@ Apakah benar bahwa menikah lebih dari
satu (poligami) tidak disyariatkan kecuali bagi orang yang di bawah tanggung
jawabannya terdapat anak yatim dan ia khawatir tidak bisa berlaku adil ...
Samahatusy Syaikh Abdul Aziz bin Abdullah bin Baaz ditanya:
Sebagian orang berkata bahwa menikahi lebih dari satu istri tidak disyariatkan kecuali bagi orang yang memegang tanggung jawab atas anak-anak yatim perempuan dengan berdalil firman Allah Ta'ala :
وَإِنْ خِفْتُمْ
أَلاَّ تُقْسِطُواْ فِي الْيَتَامَى فَانكِحُواْ مَا طَابَ لَكُم مِّنَ النِّسَاء
مَثْنَى وَثُلاَثَ وَرُبَاعَ
"Dan jika kamu takut tidak akan
dapat berlaku adil terhadap (hak-hak) perempuan yatim (bilamana kamu
mengawininya), maka kawinilah wanita-wanita (lain) yang kamu senangi: dua, tiga
atau empat. " (An-Nisaa': 3)
Kami mengharap dari Fadhilatusy Syaikh penjelasan yang sebenarnya dari permasalahan tersebut.
JAWABAN :
Ini pendapat yang batil (salah).
Makna ayat yang mulia tersebut adalah,
bila di bawah pemeliharaan salah seorang dari kalian terdapat seorang perempuan
yatim, lalu ia khawatir jika menikahinya tidak bisa memberikan mahar yang
sebanding, maka hendaknya ia mencari (wanita) yang lain. Karena sesungguhnya
wanita itu banyak dan Allah tidak menjadikannya sempit (terbatas).
Ayat tersebut menunjukkan
disyariatkannya menikahi wanita dengan jumlah dua, tiga, atau empat karena hal
tersebut lebih sempurna di dalam memelihara (bagi suami), baik terhadap syahwat
maupun pandangan matanya.
Juga karena hal tersebut merupakan sebab
memperbanyak keturunan, menjaga kehormatan wanita, berbuat baik kepada mereka,
dan memberikan nafkah kepada mereka.
Tidak diragukan lagi bahwa wanita yang
memiliki hak setengah dari suami (karena suami memiliki dua istri), atau
sepertiga atau seperempat (karena ada 3 atau 4 istri), itu lebih baik daripada
wanita yang tidak memiliki suami. Akan tetapi dengan syarat harus ada keadilan
dan kemampuan.
Bagi yang khawatir tidak bisa berbuat
adil, maka mencukupkan diri dengan satu istri bersama dengan yang dimiliki
berupa budak perempuan. Ini semua ditunjukkan dan ditegaskan dengan perbuatan
Nabi dimana beliau ketika meninggal dunia masih memiliki 9 istri, sementara
Allah Ta'ala berfirman:
لَقَدْ كَانَ
لَكُمْ فِي رَسُولِ اللَّهِ أُسْوَةٌ حَسَنَةٌ
"Sesungguhnya telah ada pada
(diri) Rasulullah itu suri teladan yang baik bagimu." (Al-Ahzab: 21)

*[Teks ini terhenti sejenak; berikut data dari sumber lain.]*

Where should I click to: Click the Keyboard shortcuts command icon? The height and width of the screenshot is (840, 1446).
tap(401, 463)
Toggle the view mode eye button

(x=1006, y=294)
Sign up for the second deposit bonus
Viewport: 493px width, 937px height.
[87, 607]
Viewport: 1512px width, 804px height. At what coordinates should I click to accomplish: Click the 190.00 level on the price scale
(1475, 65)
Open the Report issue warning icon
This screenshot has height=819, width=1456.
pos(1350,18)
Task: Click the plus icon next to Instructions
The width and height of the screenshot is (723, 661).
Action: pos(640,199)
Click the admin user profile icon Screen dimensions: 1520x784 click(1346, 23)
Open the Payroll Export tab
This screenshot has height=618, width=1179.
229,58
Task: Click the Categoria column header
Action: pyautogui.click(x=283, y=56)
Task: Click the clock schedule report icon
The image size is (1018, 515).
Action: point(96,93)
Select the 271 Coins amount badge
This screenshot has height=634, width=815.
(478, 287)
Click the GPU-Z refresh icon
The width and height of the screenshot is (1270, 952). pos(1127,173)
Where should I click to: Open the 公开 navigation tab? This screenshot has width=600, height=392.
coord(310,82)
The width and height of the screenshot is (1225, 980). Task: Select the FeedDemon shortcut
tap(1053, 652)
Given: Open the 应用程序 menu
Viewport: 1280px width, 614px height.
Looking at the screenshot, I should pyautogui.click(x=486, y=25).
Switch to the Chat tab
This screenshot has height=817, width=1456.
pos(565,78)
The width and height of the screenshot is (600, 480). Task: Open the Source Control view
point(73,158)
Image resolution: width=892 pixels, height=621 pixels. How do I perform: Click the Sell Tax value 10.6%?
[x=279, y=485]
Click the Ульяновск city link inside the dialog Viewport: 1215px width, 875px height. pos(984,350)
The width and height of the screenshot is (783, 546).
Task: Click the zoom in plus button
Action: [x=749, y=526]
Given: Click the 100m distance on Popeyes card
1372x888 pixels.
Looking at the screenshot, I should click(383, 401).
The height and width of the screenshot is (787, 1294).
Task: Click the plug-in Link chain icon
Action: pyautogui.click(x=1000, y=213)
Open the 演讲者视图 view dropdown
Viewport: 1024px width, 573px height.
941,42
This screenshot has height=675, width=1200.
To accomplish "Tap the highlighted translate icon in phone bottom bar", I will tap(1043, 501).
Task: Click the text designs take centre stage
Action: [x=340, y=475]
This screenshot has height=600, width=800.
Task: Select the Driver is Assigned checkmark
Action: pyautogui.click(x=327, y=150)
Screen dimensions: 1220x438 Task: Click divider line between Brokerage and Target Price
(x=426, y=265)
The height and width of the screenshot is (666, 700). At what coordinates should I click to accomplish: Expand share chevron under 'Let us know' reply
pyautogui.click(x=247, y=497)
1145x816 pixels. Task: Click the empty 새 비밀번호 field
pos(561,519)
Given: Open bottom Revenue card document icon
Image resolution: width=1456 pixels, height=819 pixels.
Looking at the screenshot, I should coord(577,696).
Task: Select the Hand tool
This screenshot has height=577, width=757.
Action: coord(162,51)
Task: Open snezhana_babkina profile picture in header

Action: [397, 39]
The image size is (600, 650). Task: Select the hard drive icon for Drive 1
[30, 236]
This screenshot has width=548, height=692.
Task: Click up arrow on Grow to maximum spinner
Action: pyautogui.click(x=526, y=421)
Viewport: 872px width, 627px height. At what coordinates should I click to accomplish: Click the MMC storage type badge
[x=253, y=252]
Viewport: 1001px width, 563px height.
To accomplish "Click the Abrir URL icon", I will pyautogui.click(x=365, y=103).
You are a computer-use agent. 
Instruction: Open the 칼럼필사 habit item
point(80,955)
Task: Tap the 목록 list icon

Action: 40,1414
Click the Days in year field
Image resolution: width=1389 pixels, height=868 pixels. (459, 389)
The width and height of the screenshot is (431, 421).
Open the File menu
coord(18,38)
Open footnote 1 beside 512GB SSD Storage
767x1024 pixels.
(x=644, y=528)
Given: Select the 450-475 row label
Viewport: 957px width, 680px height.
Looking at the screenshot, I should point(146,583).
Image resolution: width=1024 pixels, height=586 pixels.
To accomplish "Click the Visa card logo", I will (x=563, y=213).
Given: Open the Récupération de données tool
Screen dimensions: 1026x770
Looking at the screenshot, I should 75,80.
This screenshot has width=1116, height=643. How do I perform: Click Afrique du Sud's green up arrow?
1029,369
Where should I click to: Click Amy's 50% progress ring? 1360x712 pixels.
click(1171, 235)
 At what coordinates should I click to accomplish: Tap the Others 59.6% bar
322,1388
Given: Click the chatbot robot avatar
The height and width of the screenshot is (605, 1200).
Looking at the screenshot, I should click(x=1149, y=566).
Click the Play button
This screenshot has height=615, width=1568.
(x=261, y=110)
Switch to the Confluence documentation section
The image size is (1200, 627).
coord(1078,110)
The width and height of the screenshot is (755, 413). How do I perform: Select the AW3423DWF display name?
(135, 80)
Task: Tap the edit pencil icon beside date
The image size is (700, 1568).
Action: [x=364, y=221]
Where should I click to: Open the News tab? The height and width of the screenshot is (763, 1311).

Namun beliau telah menjelaskan kepada
umatnya bahwa tidak boleh bagi seorang pun dari umatnya dalam satu waktu
memiliki lebih dari 4 istri.
Disimpulkan dari hal tersebut bahwa
meniru Nabi di sini dengan cara menikahi empat istri atau kurang dari itu.
Adapun lebih dari itu maka merupakan kekhususan bagi Nabi Shalallahu'alaihi
wassallam.
(Lihat Fatawa Mar'ah 2/61. )
@ Apakah Surat An-Nisaa' ayat 129 telah menghapus
hukum Surat An-Nisaa' ayat 3 (Tentang keharusan berbuat Adil) ?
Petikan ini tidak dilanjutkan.